同じ中学校区だった村田と俺の家の距離ぐらいなら全然大丈夫。
ガンダムのニュータイプみたいなものか。あ、魔族タイプっていうのかな。

『今日はどこからスタツアするの?公園でいいのかな』
『悪い、すげー腹減ってるから晩飯食ってから俺ん家の風呂でいいかな。
向こう行ってからも食えるだろうけど、空きっ腹で、スタツアしたら死ぬ』
『んじゃ 僕も一度着替えてから渋谷ん家に行くね』
『どうせずぶ濡れになるんだから適当でいいじゃん』
『何言ってんだよ、ママさんや巫女さんたちの前でみっともない格好はできないよ、
これでも大賢者様なんだから。それにちょっとあっちに持って行きたい物があって取りに帰らなきゃいけないし。』
『俺だって魔王陛下ですけどー』
って携帯で会話しているのとあまり違わない、せっかくのテレパシー。
それに、そんなに魔力を消耗している感じも無いってのは地球だから?とりあえずここでは村田と連絡さえ取れれば何とかなるし。

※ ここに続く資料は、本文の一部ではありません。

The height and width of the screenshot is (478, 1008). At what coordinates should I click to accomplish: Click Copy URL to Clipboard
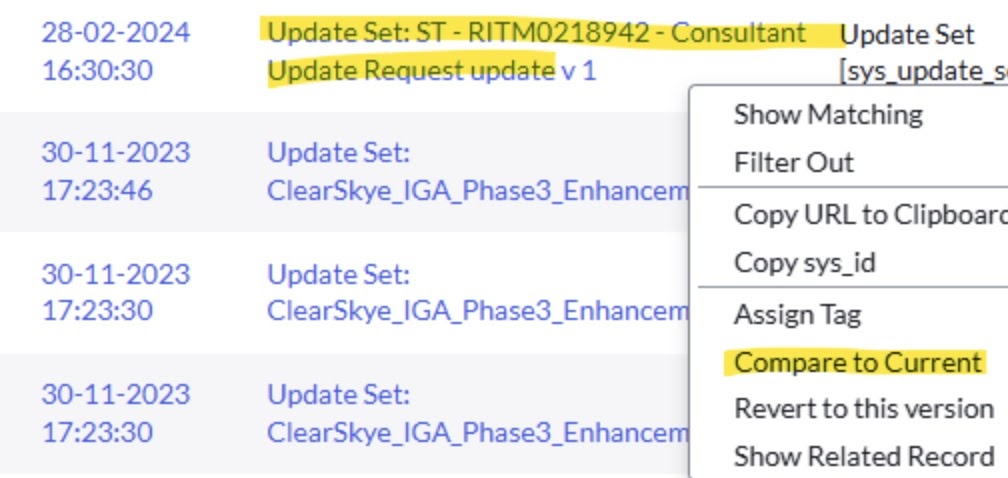coord(870,215)
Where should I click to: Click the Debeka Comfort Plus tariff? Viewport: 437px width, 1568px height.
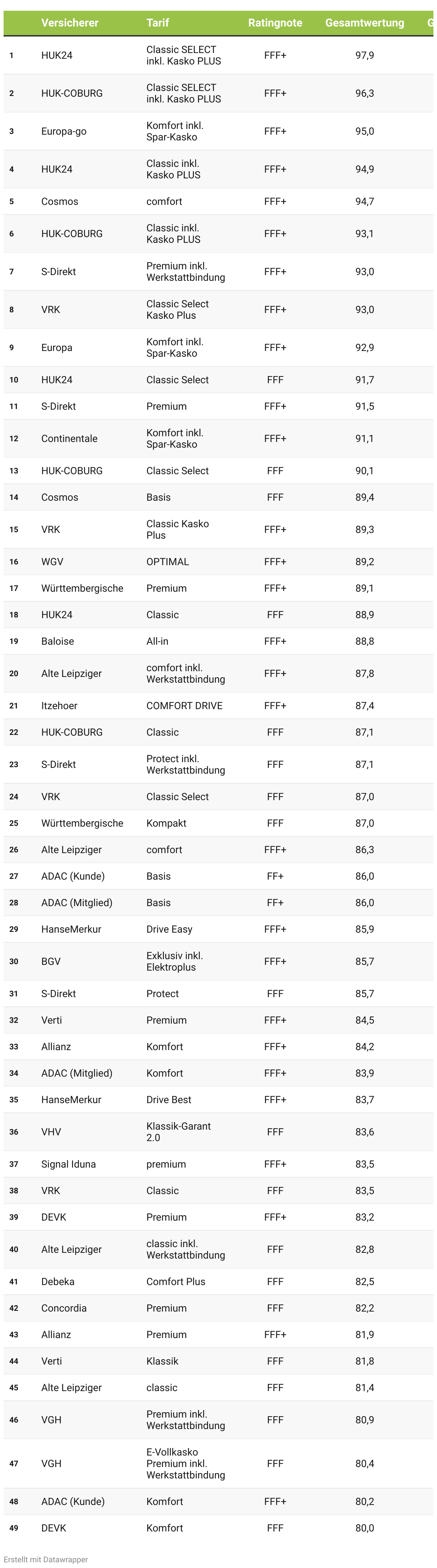[x=176, y=1281]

あ、一応 勝利ともテレパシー出来るみたい。こっちは双子ほどじゃならしいのだけど、兄弟っていうのもあるみたいで村田よりやりやすいから、
勝利からの干渉を嫌って絶対相手しないけどね。

今回はそんなに大事な用事じゃなくて普通に溜まっている政務を片付けに行くだけのスタツアで、
俺一人で行くつもりだったんだけど、まあいいか、いざという時にやっぱり
村田もいてくれた方が心強いのは確かだ。